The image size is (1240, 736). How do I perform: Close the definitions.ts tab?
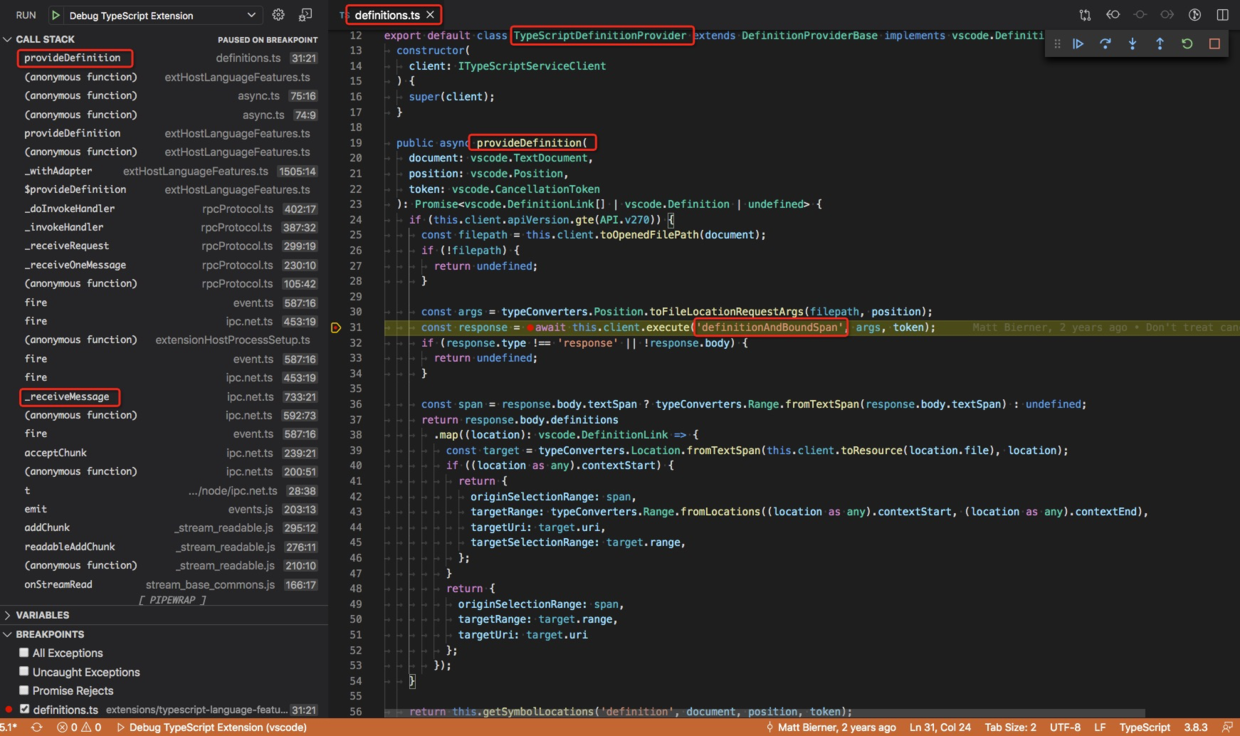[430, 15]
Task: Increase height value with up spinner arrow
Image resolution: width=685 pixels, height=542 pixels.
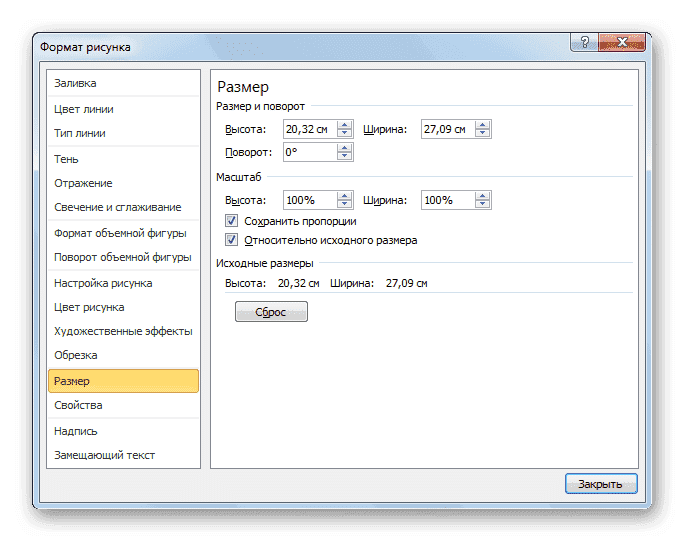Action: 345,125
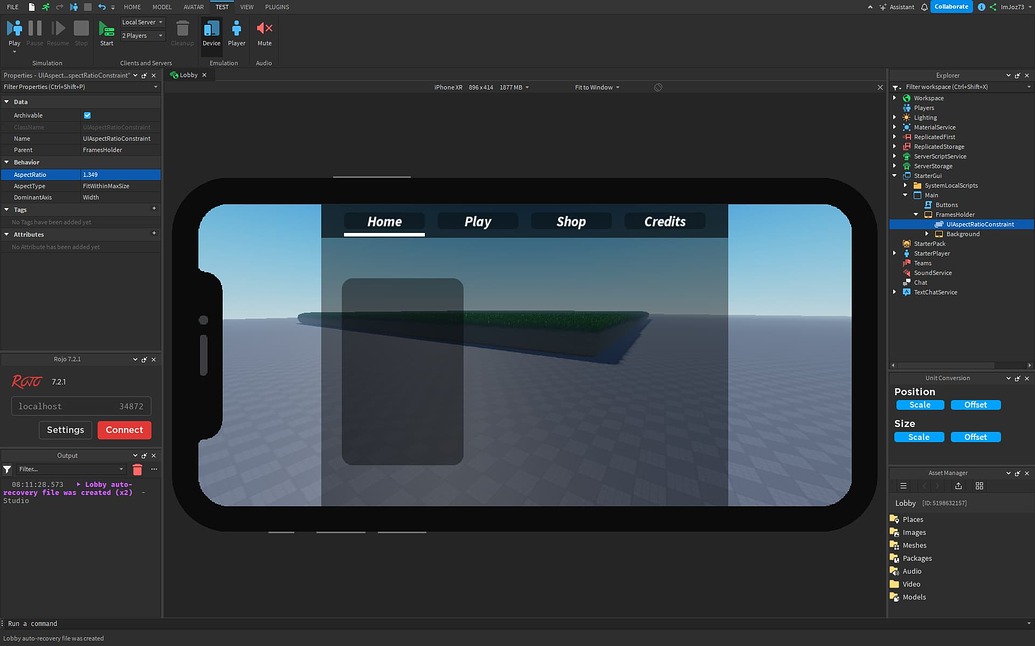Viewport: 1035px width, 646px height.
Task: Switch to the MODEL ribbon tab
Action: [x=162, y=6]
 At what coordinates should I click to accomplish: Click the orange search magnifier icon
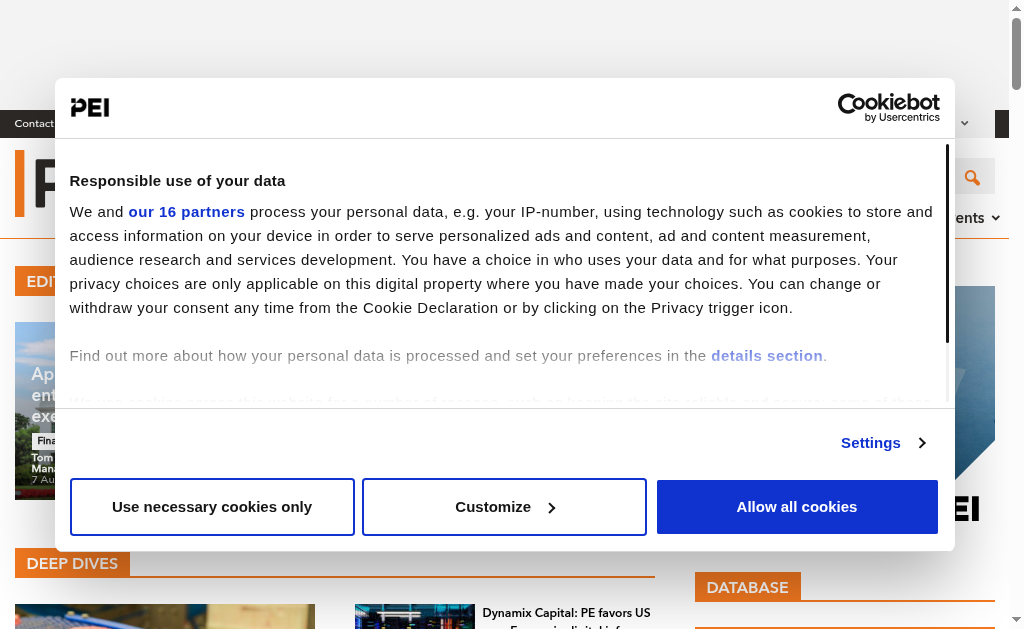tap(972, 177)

________________________________________

• **The problem**
Leave out the pictures, and extract exactly the lines from the one with "At what coordinates" through the end of the records, both ends included.

• **Reply**
 At what coordinates should I click to accomplish: Click the orange search magnifier icon
tap(972, 177)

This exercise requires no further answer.